The 26-time World Champion cowboy’s take on horsemanship, team roping and the mental game each month, exclusively in The Team Roping Journal.
“So I know I screwed up with a young horse. He’s already really nervous in the box, and he’s really hard to score. He’s only 5, and I think I started him on fast cattle too soon. What’s the process you would use to gear him back down and get his mind right?”
— Richard Piper, Scottsbluff, Nebraska
There’s a reason making good horses takes so long, and there’s a reason why going slow really matters. The only thing you can do is start over at square one and, even then, there’s no guarantee that whatever bad habits you put in them early won’t rear their ugly head the next time you apply the same pressure. I’m not saying you can’t fix it, but it’s so crucial to do things right along the way. The shame of it is, everybody who can make a good horse now gained those skills at the expense of other potentially good horses in the past. It’s just how you learn.

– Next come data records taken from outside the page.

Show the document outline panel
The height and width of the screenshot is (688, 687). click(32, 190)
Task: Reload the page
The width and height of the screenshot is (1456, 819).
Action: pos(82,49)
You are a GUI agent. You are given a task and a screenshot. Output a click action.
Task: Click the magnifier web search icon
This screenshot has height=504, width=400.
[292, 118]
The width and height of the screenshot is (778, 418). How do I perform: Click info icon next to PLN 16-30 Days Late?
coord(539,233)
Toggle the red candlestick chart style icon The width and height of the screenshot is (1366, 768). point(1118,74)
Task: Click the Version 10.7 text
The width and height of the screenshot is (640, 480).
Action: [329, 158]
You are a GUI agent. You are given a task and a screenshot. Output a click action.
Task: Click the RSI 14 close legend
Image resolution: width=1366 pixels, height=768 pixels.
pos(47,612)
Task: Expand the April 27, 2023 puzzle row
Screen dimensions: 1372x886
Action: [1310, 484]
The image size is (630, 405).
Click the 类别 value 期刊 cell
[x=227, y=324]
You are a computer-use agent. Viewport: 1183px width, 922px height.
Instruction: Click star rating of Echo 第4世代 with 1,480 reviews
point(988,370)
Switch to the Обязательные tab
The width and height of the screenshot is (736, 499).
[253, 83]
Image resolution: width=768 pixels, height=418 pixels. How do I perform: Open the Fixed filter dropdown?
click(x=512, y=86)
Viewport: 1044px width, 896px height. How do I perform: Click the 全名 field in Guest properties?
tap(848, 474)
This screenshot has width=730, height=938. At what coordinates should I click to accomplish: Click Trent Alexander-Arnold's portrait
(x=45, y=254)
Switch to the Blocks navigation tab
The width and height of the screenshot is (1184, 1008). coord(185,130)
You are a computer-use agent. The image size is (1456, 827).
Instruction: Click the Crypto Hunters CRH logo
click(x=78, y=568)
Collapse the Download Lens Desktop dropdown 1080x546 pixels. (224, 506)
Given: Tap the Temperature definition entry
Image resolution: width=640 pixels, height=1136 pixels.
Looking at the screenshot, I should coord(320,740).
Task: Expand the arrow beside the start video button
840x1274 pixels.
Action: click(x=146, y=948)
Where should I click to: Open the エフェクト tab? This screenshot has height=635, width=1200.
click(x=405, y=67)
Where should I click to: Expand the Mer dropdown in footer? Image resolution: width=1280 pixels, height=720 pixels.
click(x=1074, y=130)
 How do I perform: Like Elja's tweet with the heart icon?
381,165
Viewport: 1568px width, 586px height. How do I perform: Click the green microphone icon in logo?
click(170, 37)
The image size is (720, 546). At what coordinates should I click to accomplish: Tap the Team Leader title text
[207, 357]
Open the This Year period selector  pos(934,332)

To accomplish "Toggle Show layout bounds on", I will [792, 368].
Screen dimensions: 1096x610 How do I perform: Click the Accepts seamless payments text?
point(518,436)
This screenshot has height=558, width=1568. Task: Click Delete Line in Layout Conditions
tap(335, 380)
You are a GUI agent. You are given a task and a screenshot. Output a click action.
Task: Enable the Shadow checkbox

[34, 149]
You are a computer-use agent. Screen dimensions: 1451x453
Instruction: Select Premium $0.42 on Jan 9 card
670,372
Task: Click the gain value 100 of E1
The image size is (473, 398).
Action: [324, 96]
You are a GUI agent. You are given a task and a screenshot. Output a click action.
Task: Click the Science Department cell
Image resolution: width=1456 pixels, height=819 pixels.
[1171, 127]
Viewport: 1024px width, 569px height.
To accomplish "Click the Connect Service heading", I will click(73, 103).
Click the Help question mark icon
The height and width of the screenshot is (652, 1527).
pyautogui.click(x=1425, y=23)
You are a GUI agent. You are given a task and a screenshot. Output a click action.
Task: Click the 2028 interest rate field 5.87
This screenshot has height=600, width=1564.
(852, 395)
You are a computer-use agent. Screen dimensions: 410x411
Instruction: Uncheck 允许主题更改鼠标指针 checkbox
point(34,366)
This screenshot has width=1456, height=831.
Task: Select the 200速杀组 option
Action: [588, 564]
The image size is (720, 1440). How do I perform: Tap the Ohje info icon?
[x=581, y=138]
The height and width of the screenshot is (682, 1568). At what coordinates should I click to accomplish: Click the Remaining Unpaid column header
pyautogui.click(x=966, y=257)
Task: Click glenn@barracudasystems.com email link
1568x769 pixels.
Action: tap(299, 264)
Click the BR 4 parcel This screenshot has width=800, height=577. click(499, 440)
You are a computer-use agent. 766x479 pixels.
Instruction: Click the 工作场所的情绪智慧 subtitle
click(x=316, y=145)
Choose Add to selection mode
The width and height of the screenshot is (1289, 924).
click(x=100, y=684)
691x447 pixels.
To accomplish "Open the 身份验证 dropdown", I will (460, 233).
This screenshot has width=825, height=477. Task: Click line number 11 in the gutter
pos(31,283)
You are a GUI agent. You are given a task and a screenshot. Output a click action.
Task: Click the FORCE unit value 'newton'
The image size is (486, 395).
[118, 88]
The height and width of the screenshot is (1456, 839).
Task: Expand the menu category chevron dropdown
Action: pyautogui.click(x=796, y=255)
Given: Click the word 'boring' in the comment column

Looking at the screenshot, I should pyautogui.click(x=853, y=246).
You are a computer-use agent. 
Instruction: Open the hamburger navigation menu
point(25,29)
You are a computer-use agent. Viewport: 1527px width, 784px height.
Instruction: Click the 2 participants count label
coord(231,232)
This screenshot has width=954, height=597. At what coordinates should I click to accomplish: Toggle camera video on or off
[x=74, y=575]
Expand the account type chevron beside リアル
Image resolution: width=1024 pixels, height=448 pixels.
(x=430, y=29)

In everything you do with your horses, especially in box work, stay on task and be goal oriented for your horse. It sucks to go to the arena to rope and not be able to because your horse needs work, but, if you’re signing up for young horses, it’s a necessity that you don’t rope every day.
There are very few people who make good horses. It’s not about what you have planned for you that day. It’s about reacting to what the horse needs.
We bought my son, Treston, a project horse this spring—a little horse that the kids who owned him loved to rope on in the pasture. These kids were punchy, so they were constantly chasing something and roping it. But when Treston started roping on him in the box, he’d hop up on his front end because all he knew was go.
At our house, you do it right or don’t do it. So all summer, we’ve been working on calming this horse down in the box. We do a lot of moving, but only at Treston’s request. He’ll make the horse do a tiny barrel turn in small circle—moving the rib cage and all four feet, instead of spinning him. Most people will get to kicking and pulling, because they’re frustrated, but I make them move forward. Treston isn’t pulling and kicking at the same time. That’s the worst signal you can give.
Even when he’s backing his horse up in the box, it’s got to be Treston’s idea. I don’t want the horse to go backward without any pressure, because then the horse is in control. If the horse backs up faster than Treston wants him to, I have Treston ride him up and back until the horse is responding to Treston’s cue to back up.
Every time Treston’s horse messed up, that horse had to work—whether in circles or going forward and backing up. It took a while, but he figured it out eventually. The last seven or eight times, everything was smooth, but the horse tried Treston again the other day, and now we have to be really precise with our corrections. If he’d go to pop up and Treston ran that steer anyway, we’d reinforce the bad behavior. If you don’t have enough discipline, you’ll worsen the problem.